YOUR INSTRUCTIONS
No pictures go in the copy; retype exactly the lines from the one with "1067x866 pixels." through the last line of the records.

--- INFORMATION SHOWN Enclosed Below ---

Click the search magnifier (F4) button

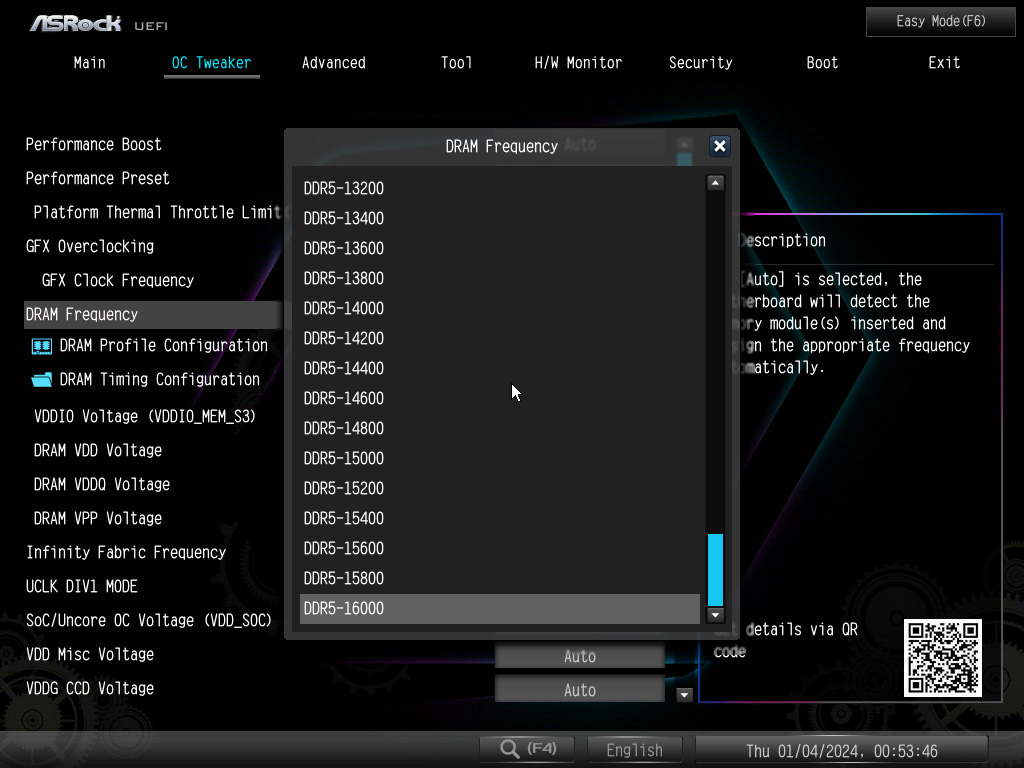pyautogui.click(x=527, y=749)
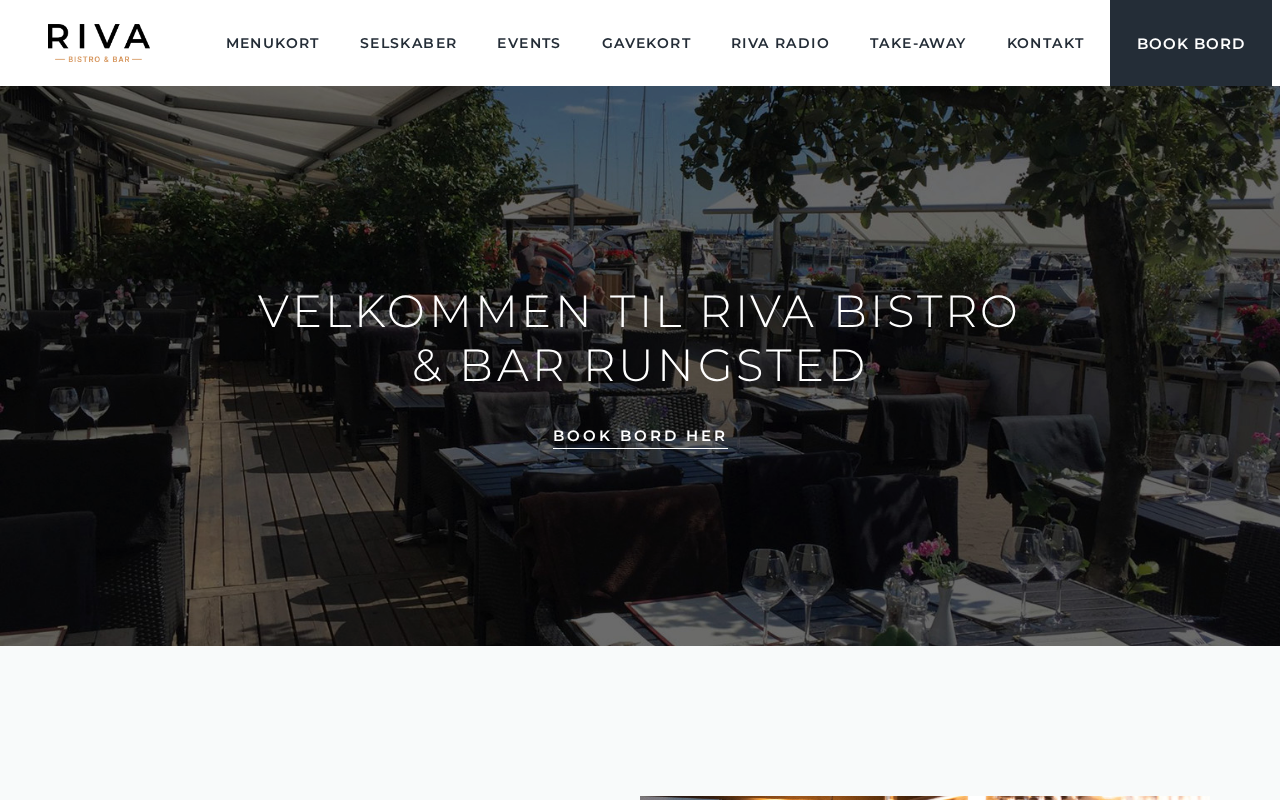Viewport: 1280px width, 800px height.
Task: Click the '& Bar Rungsted' heading line
Action: 640,365
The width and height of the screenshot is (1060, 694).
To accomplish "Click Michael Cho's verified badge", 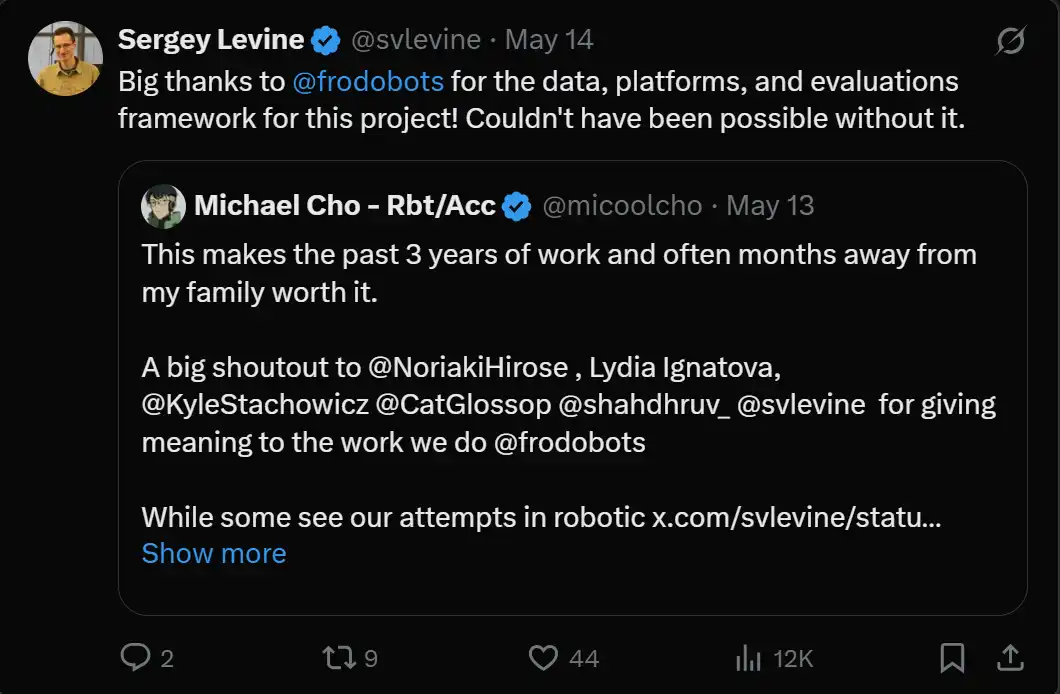I will pos(517,206).
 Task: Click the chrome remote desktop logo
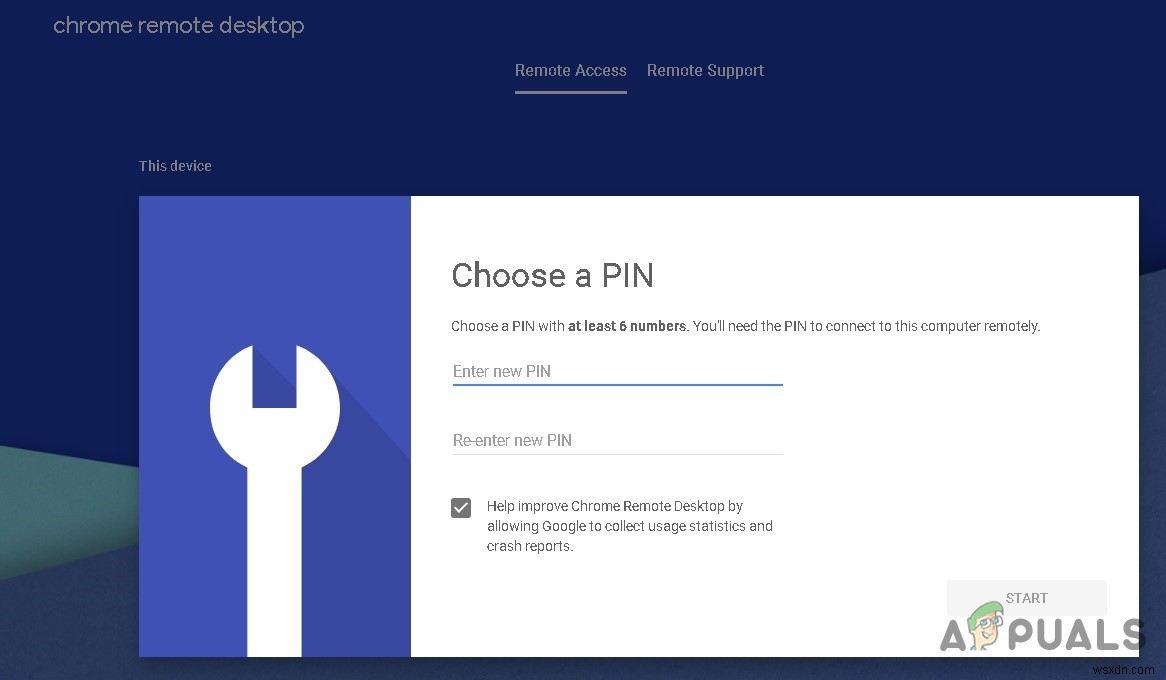point(178,25)
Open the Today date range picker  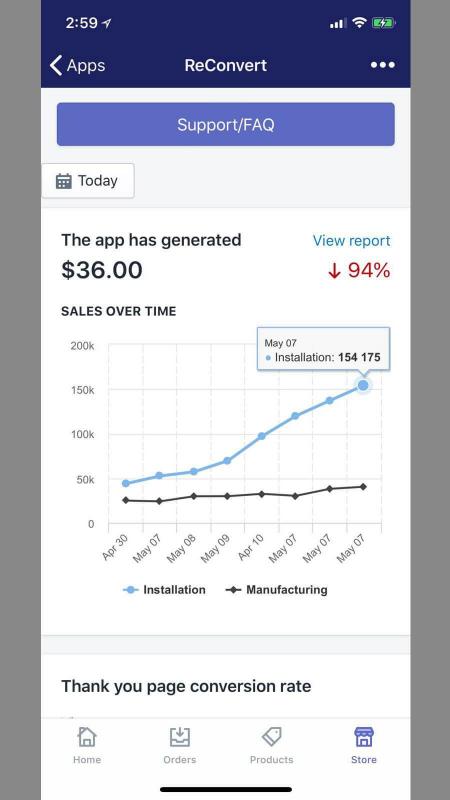point(88,181)
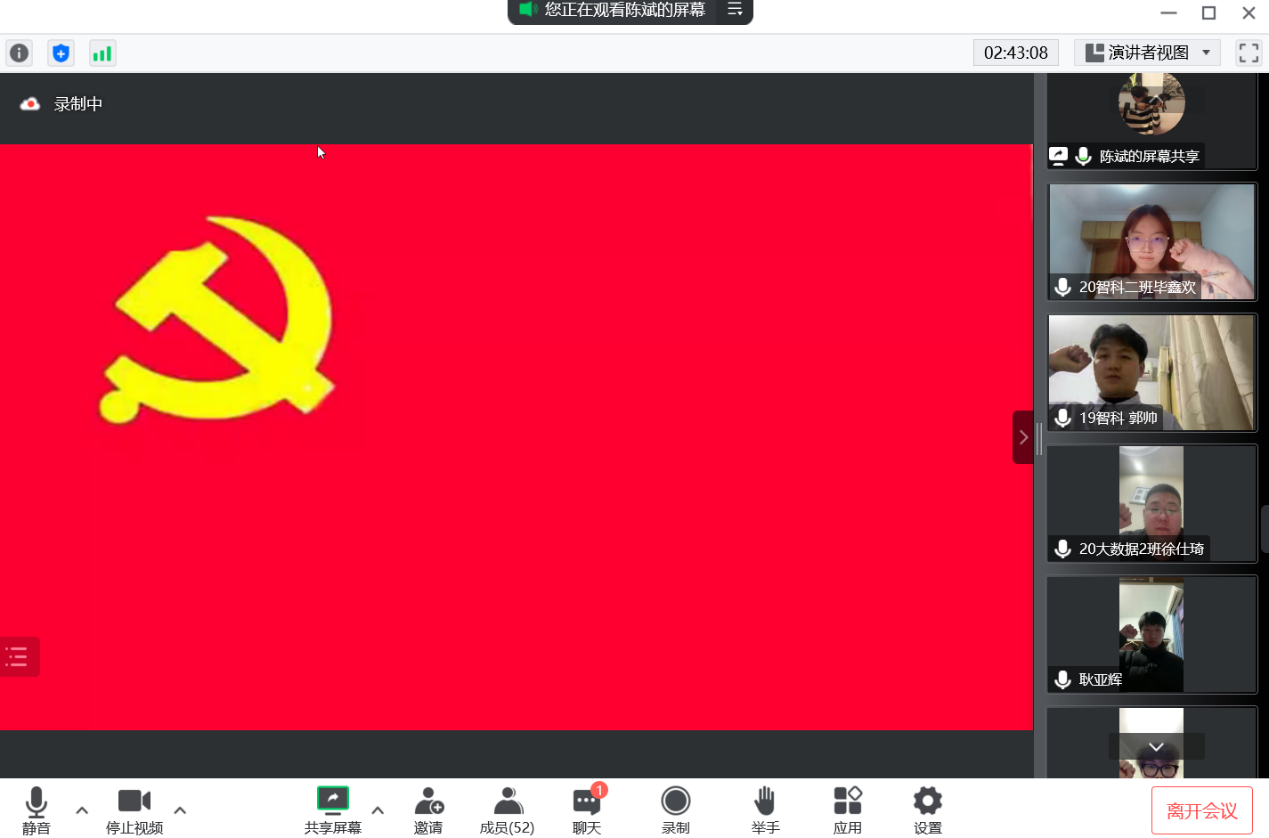Check the green network signal icon
The width and height of the screenshot is (1269, 838).
(102, 53)
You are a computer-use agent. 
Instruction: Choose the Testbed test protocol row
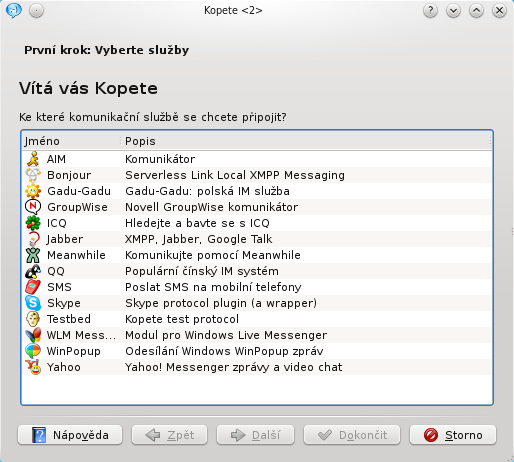pos(257,319)
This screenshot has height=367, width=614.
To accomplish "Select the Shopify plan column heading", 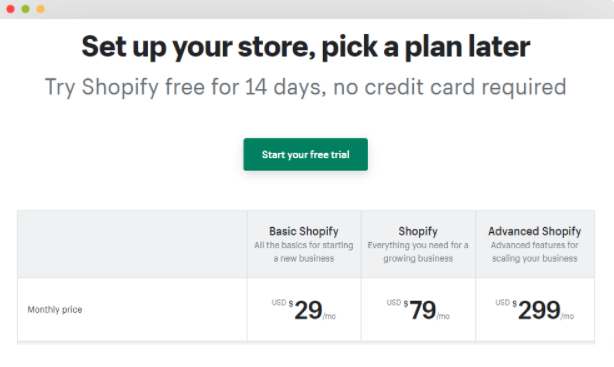I will click(418, 231).
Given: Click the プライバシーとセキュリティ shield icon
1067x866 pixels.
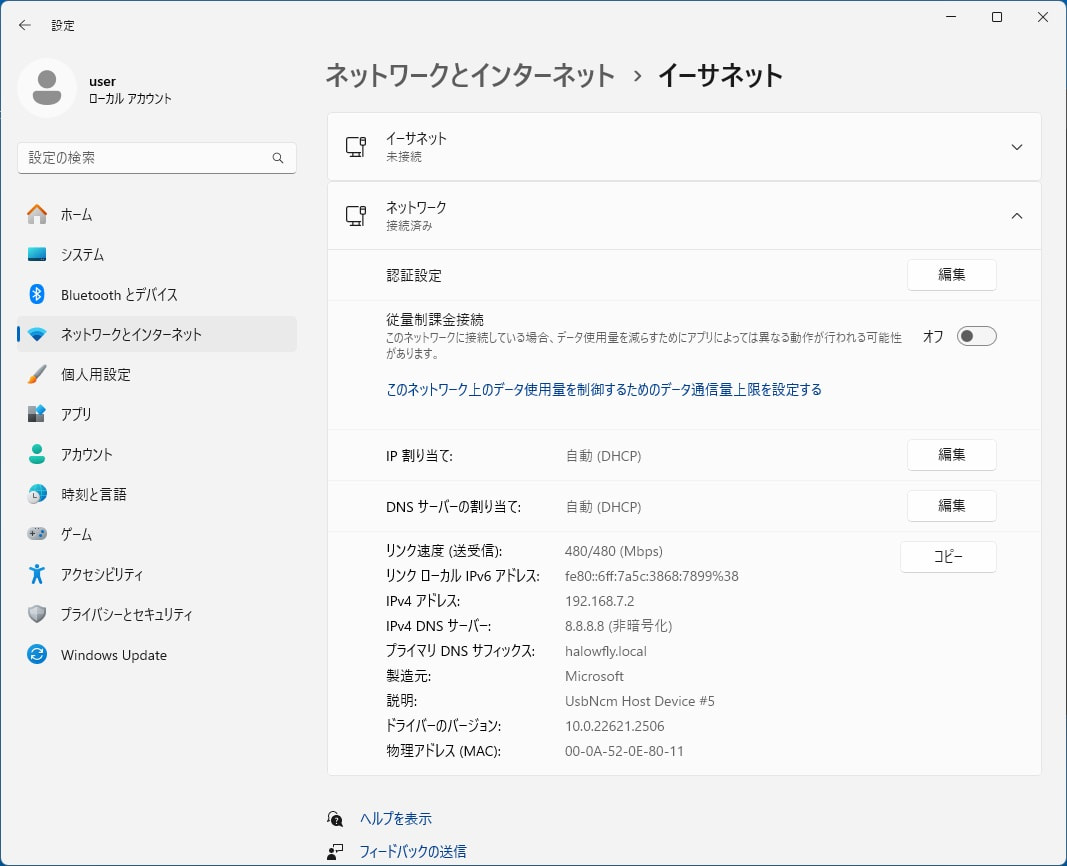Looking at the screenshot, I should click(37, 614).
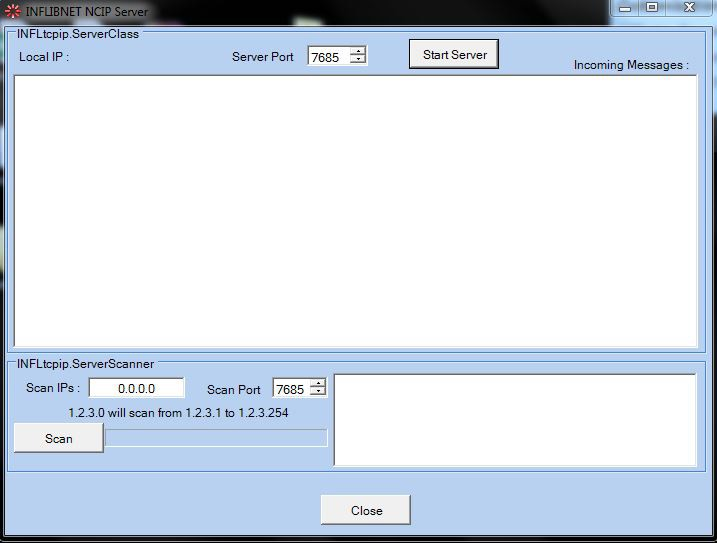Click the scan progress bar
The image size is (717, 543).
coord(216,438)
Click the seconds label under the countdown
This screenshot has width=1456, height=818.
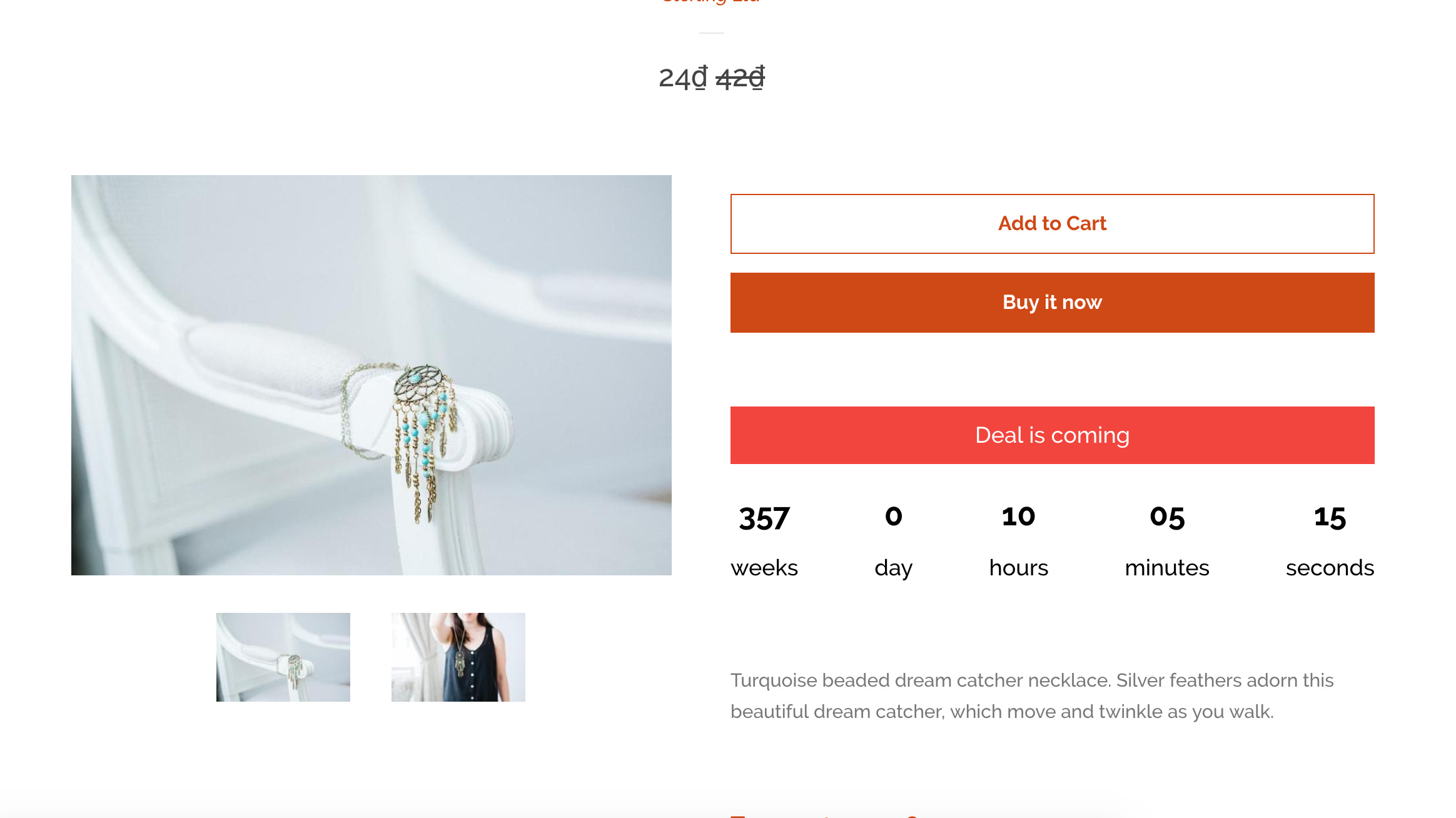point(1330,568)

--- End of Enclosed INFORMATION SHOWN ---

EXERCISE SOLUTION
1067x866 pixels.
Looking at the screenshot, I should click(37, 614).
Click the scan progress bar
The image size is (717, 543).
coord(216,438)
Click the seconds label under the countdown
This screenshot has width=1456, height=818.
point(1330,568)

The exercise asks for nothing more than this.